Irina Zhelonkina is a dancer who for me always stands apart from the rest. Her beautiful line and faultless musicality are matched with her singular ability to dance almost silently, making you wonder if her feet actually touch the stage or not: she is a dancer formed of thistledown. This was to be my first experience of seeing her in a full-length role, as this jewel of a dancer has only danced supporting roles in London, her full-length appearances being mostly in Russia and Japan. She is a dancer who represents the true Kirov style, a style in danger of being jettisoned in favour of “extreme technique” she understands that ballet is about poetry and not about acrobatics.
The first act is always a test for a ballerina, not technically of course, but she has to convince us that she is a child among children, which is rarely an easy thing to do.
The Kirov doesn’t use actual children but short girls from the corps pretending to be excited kids at a party and as always in that situation, they don’t quite bring it off. Zhelonkina’s Masha is a quiet dreamy girl, lacking the rumbustiousness of her peers; she is gentler and more thoughtful than the others, at the same time enjoying the Christmas events every bit as intensely. When waking to discover the marauding rats, she registers first disbelief and then defiance, but it is at the transformation of the nutcracker into the prince that Zhelonkina weaves her magic spell.

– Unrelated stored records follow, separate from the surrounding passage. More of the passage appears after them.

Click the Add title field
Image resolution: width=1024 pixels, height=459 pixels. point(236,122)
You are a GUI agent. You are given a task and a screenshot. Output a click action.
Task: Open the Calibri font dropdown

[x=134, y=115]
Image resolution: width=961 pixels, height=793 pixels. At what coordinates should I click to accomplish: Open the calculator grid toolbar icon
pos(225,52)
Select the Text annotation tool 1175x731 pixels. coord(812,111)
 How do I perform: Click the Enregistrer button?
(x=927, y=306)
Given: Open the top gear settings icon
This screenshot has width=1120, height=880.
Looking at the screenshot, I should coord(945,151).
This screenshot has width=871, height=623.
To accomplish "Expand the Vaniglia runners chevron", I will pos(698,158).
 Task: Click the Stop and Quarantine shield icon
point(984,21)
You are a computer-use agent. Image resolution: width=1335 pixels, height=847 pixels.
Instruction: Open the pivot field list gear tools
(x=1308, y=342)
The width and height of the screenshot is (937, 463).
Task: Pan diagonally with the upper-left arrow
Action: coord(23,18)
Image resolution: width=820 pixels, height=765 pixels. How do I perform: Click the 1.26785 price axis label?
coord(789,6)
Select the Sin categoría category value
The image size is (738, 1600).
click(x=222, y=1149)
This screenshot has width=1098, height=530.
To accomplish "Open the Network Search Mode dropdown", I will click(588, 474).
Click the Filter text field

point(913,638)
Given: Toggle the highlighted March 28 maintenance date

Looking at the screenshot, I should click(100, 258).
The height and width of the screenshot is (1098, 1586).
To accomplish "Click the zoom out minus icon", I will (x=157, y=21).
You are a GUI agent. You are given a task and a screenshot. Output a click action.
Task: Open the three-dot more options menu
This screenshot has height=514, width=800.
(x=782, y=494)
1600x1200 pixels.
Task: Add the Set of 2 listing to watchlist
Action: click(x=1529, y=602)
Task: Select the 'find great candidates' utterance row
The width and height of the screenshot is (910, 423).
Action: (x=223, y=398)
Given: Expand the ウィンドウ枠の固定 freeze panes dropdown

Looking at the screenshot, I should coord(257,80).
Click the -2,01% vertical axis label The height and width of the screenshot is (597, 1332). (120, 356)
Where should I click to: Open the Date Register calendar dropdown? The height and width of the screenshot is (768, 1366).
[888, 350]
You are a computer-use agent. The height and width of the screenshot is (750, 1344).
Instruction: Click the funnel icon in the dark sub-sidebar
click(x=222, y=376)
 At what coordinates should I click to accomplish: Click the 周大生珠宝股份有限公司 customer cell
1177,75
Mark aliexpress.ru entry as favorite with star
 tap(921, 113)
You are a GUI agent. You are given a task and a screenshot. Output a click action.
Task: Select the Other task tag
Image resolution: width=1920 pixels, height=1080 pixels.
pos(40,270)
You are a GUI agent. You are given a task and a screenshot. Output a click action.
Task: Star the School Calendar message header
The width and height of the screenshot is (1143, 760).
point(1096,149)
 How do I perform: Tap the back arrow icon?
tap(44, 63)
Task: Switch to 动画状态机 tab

Her prince was Anton Korsakov, the first time I had seen him in a princely role, and what a prince he makes: handsome and sensitive, he has a tremendous rapport with Zhelonkina who simply melted into his arms in the pas de deux as if experiencing some private ecstasy. They danced this scene so beautifully that when the curtain came down for the interval, my eyes were moist with tears, overcome by the sheer loveliness of what I had seen.
In the third act the divertissements were performed with considerable panache with both Islom Baimuradov in the Chinese dance and Feodor Murashov in the trepak being rewarded by gales of applause in the middle of their solos. I have my reservations about the pas de deux being supplemented by four male cavaliers. I find them obtrusive, rather like Benno in “Swan Lake”; this is Masha’s moment of triumph and surely a moment when two is company and six is a crowd. All the same this was a dazzling finale to a performance that was by far the highlight of this Kirov season and as I mentioned, “The Nutcracker” has always been my favourite Tchaikovsky ballet score and it was played with total sympathy by that matchless Kirov orchestra, adding to the enchantment.
As I left the theatre, clutching the rose that the Festspielhaus staff charmingly present to all female members of the audience, I stepped out into a scene as pretty as a Christmas card as soft snow fell transforming the town into a backdrop of the ballet itself. A magical moment to round off an exceptional afternoon.